- **WORK INSTRUCTIONS**
Format the lines of the items below as a numbered list, starting at the line that contains "so click(x=1985, y=302)." and ending with the line that contains "center [10, 23].". Leave out any blank lines.
-- Start GIVEN DATA --
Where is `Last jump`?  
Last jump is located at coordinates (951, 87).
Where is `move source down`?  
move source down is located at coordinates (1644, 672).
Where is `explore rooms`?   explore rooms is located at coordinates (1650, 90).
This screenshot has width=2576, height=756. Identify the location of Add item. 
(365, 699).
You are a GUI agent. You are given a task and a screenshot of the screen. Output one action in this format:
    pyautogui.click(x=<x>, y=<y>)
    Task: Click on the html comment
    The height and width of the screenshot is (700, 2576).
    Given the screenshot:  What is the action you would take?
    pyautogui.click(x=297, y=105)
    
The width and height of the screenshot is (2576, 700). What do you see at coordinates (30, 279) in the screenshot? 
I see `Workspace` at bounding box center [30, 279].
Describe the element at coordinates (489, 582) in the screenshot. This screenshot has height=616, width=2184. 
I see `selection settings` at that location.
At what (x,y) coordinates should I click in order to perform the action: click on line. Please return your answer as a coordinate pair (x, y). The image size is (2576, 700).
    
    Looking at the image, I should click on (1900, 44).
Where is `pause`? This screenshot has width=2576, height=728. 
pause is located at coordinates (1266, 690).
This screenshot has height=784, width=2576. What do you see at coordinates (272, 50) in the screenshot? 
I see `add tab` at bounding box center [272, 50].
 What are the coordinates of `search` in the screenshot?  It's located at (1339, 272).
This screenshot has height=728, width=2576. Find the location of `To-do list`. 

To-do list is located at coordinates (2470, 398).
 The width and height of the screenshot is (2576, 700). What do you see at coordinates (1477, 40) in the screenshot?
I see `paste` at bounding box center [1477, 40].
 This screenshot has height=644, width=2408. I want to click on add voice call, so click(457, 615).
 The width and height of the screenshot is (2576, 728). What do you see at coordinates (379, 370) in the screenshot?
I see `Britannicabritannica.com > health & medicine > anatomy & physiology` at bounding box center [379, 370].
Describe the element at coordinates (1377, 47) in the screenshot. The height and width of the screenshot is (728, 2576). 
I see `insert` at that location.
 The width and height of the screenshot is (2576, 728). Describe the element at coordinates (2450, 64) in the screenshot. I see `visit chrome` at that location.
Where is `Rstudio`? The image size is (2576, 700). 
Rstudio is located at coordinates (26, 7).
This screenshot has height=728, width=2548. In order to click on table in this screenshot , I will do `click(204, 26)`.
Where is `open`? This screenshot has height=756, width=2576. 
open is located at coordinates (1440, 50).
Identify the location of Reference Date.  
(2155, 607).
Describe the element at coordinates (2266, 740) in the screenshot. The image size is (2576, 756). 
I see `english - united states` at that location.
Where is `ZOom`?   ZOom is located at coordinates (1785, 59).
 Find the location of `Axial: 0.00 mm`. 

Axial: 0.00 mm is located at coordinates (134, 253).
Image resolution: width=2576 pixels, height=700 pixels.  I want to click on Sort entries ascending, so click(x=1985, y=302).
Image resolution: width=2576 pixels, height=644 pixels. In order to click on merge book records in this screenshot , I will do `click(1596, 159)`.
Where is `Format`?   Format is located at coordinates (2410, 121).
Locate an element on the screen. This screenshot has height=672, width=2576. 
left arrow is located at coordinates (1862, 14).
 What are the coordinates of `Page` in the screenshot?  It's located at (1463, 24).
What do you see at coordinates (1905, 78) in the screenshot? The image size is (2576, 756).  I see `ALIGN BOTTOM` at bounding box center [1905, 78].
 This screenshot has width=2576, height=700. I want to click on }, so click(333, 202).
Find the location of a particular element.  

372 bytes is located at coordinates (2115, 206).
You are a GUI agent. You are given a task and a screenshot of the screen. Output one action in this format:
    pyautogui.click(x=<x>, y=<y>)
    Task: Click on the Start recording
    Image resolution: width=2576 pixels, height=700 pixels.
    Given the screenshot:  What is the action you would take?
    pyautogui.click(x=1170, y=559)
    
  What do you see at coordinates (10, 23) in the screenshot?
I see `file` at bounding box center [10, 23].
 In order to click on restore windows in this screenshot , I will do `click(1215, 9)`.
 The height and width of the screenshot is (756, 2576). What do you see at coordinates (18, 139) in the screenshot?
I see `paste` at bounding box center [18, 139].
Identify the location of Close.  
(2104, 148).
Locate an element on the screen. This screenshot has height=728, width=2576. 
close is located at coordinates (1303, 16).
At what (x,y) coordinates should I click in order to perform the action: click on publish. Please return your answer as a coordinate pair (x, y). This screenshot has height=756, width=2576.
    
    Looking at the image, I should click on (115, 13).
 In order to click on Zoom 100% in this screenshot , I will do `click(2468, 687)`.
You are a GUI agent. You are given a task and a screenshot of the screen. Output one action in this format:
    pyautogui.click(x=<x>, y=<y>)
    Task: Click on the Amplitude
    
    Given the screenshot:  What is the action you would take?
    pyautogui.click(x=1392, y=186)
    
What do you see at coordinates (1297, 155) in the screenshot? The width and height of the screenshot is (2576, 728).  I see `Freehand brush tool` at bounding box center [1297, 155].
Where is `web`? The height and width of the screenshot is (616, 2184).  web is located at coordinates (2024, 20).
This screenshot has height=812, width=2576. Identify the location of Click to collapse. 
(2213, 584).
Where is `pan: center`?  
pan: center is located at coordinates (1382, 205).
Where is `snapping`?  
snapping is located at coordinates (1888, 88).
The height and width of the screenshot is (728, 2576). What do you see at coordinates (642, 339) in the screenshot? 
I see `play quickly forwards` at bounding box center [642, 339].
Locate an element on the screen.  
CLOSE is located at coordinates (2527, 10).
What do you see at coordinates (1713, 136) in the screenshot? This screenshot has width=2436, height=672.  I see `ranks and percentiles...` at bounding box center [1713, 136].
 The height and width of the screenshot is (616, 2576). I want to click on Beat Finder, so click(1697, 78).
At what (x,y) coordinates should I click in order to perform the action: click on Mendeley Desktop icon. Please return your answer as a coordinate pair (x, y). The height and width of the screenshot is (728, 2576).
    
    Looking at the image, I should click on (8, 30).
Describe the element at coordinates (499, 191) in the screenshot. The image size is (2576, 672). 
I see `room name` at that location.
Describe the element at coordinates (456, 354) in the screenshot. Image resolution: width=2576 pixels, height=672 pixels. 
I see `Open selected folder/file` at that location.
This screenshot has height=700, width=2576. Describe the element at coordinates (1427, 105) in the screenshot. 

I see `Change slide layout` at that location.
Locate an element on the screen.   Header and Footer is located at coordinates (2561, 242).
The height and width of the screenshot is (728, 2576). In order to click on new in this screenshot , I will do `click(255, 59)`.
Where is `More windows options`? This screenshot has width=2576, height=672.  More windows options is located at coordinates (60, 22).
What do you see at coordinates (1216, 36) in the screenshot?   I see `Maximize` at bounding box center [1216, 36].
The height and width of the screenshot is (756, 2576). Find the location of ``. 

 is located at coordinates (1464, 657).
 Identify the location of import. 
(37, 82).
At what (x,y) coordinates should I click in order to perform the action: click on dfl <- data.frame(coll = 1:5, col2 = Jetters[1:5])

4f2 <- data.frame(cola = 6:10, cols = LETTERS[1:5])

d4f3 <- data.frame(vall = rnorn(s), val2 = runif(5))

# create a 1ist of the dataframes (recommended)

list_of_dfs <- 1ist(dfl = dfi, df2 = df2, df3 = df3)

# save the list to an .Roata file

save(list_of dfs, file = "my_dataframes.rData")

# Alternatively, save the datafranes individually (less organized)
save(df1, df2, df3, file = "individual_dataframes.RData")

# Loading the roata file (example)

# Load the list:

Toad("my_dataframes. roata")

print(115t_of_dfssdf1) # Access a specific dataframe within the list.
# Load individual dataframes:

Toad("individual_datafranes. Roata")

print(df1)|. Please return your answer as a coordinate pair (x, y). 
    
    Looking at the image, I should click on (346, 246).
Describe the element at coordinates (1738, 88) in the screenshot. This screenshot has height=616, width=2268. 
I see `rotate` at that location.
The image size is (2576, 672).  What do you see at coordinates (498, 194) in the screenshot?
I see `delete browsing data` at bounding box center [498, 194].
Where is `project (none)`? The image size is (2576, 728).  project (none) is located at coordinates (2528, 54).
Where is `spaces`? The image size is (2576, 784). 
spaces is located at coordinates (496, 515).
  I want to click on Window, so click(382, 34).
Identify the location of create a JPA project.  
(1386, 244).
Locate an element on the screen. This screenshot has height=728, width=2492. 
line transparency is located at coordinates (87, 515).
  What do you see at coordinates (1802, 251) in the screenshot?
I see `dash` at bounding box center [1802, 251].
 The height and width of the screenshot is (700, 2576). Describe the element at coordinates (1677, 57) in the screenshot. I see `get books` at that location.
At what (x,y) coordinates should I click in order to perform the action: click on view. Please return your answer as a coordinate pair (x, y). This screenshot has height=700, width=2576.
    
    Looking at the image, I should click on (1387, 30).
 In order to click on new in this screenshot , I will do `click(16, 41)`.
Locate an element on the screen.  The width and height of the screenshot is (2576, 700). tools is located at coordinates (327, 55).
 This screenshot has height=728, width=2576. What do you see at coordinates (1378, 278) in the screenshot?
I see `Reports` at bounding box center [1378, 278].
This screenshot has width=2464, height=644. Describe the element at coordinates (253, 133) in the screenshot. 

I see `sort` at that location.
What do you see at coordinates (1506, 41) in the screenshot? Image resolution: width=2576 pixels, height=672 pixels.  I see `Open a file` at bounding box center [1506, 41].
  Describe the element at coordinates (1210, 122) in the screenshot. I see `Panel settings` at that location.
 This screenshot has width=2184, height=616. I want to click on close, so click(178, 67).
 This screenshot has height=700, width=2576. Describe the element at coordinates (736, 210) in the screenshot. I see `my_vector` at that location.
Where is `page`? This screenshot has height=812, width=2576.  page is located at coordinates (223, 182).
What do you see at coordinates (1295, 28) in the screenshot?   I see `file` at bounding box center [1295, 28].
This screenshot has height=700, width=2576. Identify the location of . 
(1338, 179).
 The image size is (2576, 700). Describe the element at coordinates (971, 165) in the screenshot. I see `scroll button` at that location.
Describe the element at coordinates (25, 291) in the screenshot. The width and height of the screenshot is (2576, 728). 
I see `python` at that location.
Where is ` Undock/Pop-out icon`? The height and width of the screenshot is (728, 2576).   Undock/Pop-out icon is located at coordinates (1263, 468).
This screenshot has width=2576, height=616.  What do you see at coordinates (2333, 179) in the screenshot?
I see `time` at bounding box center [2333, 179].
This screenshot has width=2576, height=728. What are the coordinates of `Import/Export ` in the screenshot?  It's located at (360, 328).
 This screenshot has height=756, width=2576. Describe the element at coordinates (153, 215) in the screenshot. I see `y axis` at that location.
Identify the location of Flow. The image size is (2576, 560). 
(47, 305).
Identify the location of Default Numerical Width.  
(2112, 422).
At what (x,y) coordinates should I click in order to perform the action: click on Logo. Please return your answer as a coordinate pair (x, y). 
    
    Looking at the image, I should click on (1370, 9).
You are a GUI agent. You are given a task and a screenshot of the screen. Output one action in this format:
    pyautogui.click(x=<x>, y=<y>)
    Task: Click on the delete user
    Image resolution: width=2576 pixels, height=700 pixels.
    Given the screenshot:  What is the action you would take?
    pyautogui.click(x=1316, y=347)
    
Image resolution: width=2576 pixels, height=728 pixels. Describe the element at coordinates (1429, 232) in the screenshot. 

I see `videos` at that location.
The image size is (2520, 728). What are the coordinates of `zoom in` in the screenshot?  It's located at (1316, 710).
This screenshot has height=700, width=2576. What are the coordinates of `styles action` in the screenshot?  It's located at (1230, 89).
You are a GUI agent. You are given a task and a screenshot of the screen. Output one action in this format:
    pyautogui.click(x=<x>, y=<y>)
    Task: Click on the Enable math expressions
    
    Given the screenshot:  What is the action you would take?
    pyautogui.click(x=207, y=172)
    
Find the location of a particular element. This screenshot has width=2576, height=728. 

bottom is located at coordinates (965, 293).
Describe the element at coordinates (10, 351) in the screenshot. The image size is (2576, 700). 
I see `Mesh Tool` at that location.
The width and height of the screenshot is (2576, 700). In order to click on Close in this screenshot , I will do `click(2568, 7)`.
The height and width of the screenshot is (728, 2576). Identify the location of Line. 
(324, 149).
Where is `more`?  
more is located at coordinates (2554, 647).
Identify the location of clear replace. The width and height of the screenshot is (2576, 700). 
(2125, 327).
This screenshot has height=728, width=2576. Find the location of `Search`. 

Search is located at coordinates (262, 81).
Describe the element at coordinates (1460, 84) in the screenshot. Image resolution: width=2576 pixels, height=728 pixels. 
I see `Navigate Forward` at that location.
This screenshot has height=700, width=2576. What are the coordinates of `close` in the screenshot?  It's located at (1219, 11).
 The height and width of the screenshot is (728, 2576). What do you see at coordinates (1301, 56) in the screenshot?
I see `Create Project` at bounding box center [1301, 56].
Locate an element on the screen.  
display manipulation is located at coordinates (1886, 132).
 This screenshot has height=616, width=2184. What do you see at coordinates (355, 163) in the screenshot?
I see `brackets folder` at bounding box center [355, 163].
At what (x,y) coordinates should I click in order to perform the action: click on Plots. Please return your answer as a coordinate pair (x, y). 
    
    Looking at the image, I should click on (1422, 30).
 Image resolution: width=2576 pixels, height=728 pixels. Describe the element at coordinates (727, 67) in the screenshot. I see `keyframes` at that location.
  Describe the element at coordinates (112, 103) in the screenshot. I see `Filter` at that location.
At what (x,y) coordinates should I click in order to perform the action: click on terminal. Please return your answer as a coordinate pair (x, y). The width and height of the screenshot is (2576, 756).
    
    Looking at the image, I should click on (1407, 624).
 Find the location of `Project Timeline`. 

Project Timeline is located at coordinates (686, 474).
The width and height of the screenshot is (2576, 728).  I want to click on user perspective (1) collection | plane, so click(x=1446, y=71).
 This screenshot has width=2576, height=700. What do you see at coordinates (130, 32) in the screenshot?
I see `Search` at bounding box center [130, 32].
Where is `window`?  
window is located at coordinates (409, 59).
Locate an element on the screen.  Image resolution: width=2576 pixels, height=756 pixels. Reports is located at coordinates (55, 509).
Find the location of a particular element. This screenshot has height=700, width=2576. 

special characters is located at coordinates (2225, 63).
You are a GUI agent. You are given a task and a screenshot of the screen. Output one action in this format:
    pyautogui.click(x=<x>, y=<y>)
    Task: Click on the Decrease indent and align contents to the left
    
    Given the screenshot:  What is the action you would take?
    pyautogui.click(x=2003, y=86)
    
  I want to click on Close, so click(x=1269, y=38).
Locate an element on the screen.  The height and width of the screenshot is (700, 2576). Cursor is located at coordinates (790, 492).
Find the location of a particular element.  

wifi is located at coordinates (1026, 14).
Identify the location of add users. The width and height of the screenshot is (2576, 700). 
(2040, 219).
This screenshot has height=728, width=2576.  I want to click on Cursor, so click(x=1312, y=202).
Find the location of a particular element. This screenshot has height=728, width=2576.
-- End GIVEN DATA --
- **REPLY TO THE TASK**
1. Image resolution: width=2576 pixels, height=700 pixels.  I want to click on Sort entries ascending, so click(x=1985, y=302).
2. Image resolution: width=2576 pixels, height=644 pixels. In order to click on merge book records in this screenshot , I will do `click(1596, 159)`.
3. Where is `Format`?   Format is located at coordinates (2410, 121).
4. Locate an element on the screen. This screenshot has height=672, width=2576. 
5. left arrow is located at coordinates (1862, 14).
6.  What are the coordinates of `Page` in the screenshot?  It's located at (1463, 24).
7. What do you see at coordinates (1905, 78) in the screenshot? The image size is (2576, 756).  I see `ALIGN BOTTOM` at bounding box center [1905, 78].
8.  This screenshot has width=2576, height=700. I want to click on }, so click(333, 202).
9. Find the location of a particular element.  
10. 372 bytes is located at coordinates (2115, 206).
11. You are a GUI agent. You are given a task and a screenshot of the screen. Output one action in this format:
12.     pyautogui.click(x=<x>, y=<y>)
13.     Task: Click on the Start recording
14.     Image resolution: width=2576 pixels, height=700 pixels.
15.     Given the screenshot:  What is the action you would take?
16.     pyautogui.click(x=1170, y=559)
17.   What do you see at coordinates (10, 23) in the screenshot?
18. I see `file` at bounding box center [10, 23].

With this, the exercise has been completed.